TASK STATEMENT:
Once the line with "Given: Check the Report as Labels option" is reached, output it and every line after it, exactly, through the end of the records below. Pictures are skipped.

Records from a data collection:
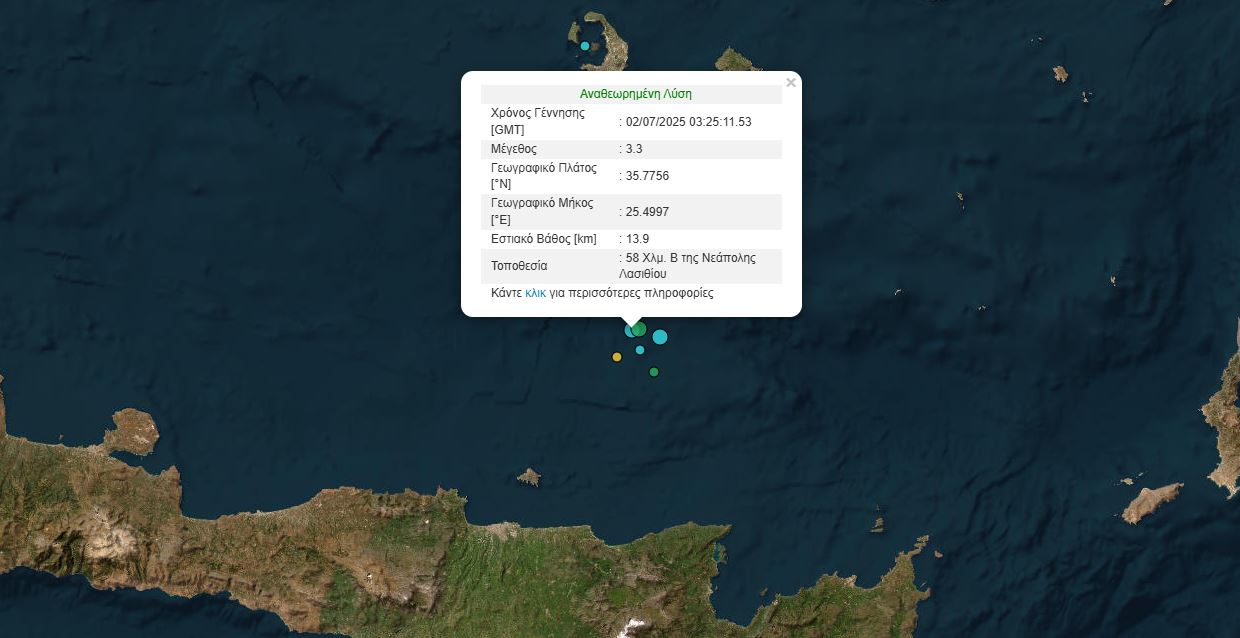Click the 'Αναθεωρημένη Λύση' popup header
This screenshot has width=1240, height=638.
click(636, 94)
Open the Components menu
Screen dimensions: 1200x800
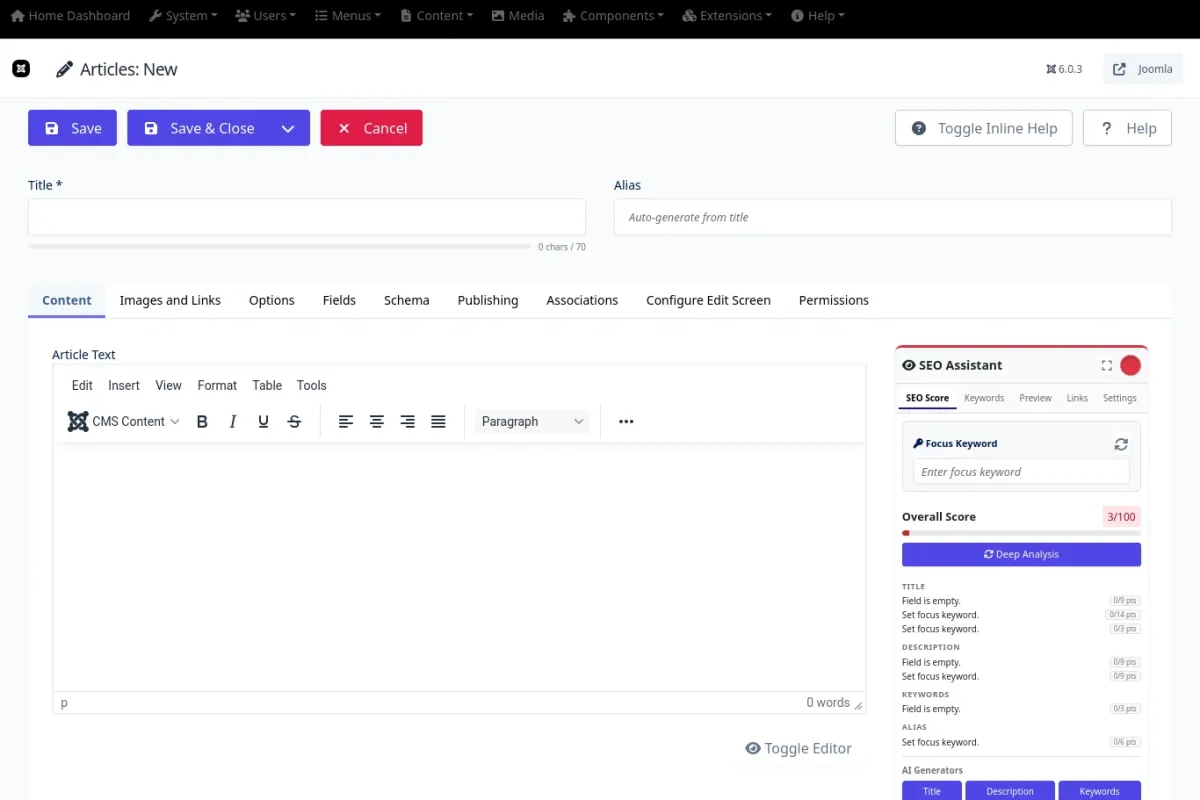click(x=614, y=16)
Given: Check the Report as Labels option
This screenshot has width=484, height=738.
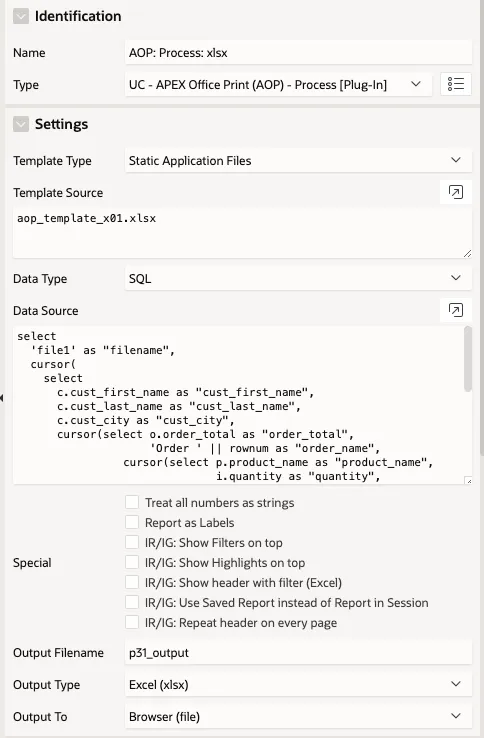Looking at the screenshot, I should (x=132, y=522).
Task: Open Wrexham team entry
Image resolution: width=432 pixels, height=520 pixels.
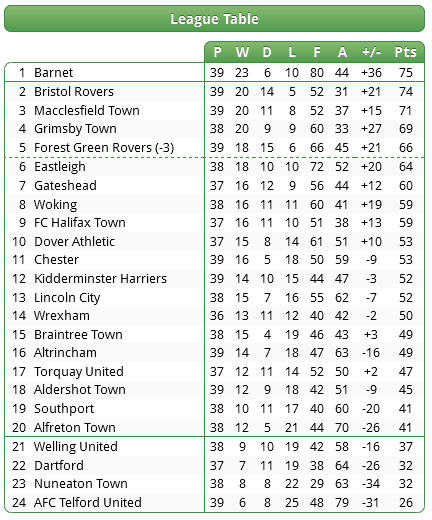Action: (62, 316)
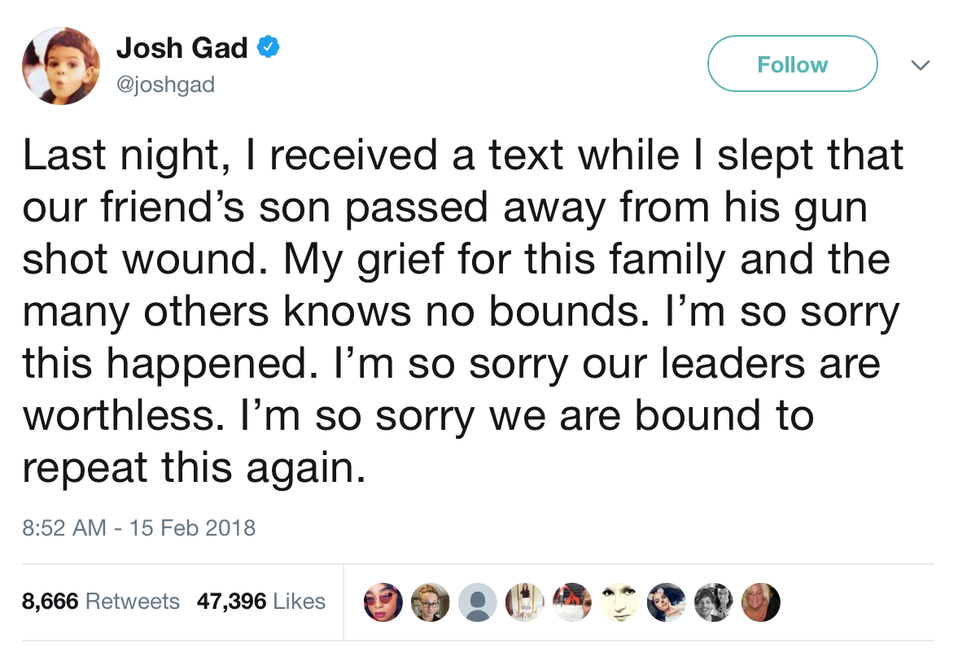Click the black-and-white two-person avatar
Viewport: 980px width, 648px height.
point(713,602)
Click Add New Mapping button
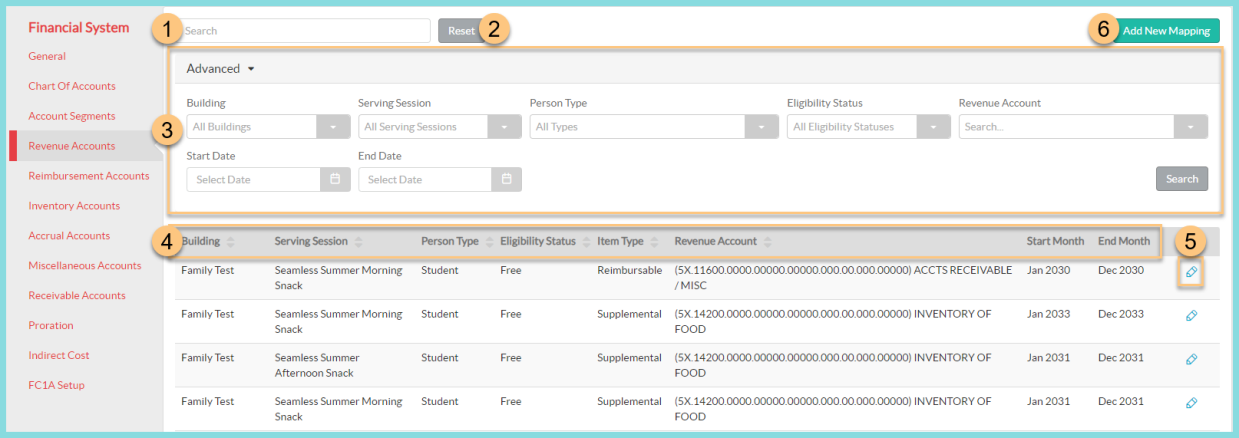The height and width of the screenshot is (438, 1239). click(x=1165, y=31)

SOLVED PROBLEM:
Given: Check the Report as Labels option
This screenshot has width=484, height=738.
Looking at the screenshot, I should (x=132, y=522).
Task: Open Wrexham team entry
Image resolution: width=432 pixels, height=520 pixels.
Action: (62, 316)
Click the black-and-white two-person avatar
Viewport: 980px width, 648px height.
point(713,602)
Click Add New Mapping button
The height and width of the screenshot is (438, 1239). click(x=1165, y=31)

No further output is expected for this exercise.